Невеста так весело улыбнулась ему, что мне начинает казаться, будто она в своем Фуггеровом квартале через двадцать составленных вместе слуховых трубок и рупоров услышала почти всю правду о тысяче двухстах рейнских флоринах жениха и о процентах с них; тем понятнее мне, что читатели с нетерпением ждут того часа, когда он вручит невесте эту сумму.
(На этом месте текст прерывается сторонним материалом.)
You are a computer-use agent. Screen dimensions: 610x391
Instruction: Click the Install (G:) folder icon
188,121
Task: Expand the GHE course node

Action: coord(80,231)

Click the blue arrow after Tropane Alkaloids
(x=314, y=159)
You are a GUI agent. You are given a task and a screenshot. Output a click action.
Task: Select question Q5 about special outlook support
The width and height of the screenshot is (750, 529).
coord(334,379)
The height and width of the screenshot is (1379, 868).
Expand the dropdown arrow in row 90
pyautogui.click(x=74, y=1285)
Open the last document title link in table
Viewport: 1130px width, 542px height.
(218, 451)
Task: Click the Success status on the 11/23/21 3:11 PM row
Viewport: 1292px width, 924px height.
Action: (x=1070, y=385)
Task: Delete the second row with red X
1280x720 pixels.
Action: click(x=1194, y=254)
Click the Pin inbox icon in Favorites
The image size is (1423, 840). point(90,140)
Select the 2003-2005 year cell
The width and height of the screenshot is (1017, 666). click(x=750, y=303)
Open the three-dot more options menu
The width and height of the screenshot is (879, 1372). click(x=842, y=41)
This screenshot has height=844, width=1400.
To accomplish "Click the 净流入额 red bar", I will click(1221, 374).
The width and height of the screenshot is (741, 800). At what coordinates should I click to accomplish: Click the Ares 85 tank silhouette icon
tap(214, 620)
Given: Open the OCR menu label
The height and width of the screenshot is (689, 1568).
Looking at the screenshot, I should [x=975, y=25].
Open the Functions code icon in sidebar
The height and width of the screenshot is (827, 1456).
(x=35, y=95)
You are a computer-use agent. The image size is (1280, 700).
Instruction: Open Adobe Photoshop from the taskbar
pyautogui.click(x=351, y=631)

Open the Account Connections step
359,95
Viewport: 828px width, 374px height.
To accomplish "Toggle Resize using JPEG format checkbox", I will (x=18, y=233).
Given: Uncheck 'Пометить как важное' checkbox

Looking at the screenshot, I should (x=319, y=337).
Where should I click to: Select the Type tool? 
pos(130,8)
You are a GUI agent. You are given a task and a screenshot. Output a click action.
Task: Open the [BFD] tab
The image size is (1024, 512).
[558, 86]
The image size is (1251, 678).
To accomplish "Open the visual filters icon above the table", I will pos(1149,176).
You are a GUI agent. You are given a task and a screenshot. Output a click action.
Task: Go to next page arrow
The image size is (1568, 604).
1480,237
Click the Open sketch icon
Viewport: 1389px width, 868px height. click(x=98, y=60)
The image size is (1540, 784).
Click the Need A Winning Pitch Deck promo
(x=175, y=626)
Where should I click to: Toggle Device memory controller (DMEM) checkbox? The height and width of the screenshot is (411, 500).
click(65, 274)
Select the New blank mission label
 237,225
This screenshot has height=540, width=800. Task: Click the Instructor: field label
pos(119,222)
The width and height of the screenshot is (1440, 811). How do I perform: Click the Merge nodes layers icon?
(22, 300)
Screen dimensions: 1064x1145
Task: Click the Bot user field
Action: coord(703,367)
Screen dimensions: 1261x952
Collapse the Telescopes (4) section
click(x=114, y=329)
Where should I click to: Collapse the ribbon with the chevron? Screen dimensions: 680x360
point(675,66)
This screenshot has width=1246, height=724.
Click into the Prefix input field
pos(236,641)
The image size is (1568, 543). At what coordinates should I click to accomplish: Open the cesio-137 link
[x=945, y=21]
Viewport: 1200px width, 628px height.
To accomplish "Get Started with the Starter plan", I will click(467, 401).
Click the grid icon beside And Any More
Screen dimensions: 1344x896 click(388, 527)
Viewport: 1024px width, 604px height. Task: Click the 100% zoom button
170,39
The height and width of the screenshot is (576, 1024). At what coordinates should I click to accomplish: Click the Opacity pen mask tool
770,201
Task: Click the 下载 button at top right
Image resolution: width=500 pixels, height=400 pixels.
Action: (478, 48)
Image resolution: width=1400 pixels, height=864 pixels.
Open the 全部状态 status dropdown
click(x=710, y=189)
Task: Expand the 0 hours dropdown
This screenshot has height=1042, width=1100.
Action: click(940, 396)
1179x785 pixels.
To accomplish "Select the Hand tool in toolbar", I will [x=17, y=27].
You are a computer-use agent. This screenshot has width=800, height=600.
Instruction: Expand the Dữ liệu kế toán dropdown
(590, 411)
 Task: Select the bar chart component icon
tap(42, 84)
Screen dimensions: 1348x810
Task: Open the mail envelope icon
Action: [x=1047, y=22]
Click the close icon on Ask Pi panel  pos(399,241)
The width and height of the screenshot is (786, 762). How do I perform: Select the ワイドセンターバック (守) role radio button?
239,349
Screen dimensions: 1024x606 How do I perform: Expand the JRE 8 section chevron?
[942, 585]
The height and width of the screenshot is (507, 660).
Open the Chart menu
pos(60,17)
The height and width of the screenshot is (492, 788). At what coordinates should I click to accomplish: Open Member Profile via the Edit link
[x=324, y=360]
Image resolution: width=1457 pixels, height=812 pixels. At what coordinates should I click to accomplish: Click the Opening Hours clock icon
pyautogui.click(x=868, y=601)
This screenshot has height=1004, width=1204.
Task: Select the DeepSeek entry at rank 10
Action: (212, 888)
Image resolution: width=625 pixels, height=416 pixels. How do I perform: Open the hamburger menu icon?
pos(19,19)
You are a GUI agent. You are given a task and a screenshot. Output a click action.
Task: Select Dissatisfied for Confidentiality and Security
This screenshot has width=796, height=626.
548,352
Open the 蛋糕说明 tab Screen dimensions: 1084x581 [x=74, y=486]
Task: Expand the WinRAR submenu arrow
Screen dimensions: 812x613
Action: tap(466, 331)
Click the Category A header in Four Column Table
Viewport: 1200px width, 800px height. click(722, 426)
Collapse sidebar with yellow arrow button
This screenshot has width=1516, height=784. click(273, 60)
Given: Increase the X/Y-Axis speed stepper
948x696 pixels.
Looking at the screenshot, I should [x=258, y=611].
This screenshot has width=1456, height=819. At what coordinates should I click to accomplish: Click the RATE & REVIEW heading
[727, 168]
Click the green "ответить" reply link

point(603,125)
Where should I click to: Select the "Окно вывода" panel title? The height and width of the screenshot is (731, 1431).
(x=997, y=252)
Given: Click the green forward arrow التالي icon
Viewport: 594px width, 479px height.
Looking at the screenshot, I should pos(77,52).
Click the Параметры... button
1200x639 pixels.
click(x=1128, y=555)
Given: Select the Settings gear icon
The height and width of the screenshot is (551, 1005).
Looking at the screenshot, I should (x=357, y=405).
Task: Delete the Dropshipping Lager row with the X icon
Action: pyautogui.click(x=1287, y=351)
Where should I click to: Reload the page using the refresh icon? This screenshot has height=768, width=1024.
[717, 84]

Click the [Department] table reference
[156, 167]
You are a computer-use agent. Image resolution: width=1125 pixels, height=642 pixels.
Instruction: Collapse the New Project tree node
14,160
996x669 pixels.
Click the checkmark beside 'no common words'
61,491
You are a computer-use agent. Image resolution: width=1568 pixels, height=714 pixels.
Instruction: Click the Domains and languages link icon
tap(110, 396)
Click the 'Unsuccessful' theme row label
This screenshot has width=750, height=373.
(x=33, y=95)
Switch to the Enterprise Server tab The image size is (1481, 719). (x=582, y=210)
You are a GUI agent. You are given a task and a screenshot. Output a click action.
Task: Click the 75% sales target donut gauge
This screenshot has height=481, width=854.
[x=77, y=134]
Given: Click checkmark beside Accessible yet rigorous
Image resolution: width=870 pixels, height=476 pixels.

Моим читательницам будет небезынтересно узнать, что жених шествовал со своей модисткой к заутрене и к венцу, облачившись в праздничный коричневый фрак и не затянув шею узким галстуком, а волосы — жгутом заплетенной косы, и на пути, для собственного удовольствия, сатирически представлял себе ехидные взгляды кушнаппельских кумушек, провожавшие незлобивую незнакомку через рыночую площадь вплоть до самого алтаря, где она должна была принести в жертву свою девичью фамилию. «Если замужняя женщина умеренно сплетничает, — всегда говорил Зибенкэз, — то ее надо скорее поощрять, чем осуждать за это занятие, так как оно несколько компенсирует ей комплименты, которых она лишилась». — Тем временем советник Штибель охранял комнату новобрачных и набрасывал на письменном столе краткий критический разбор некой программы.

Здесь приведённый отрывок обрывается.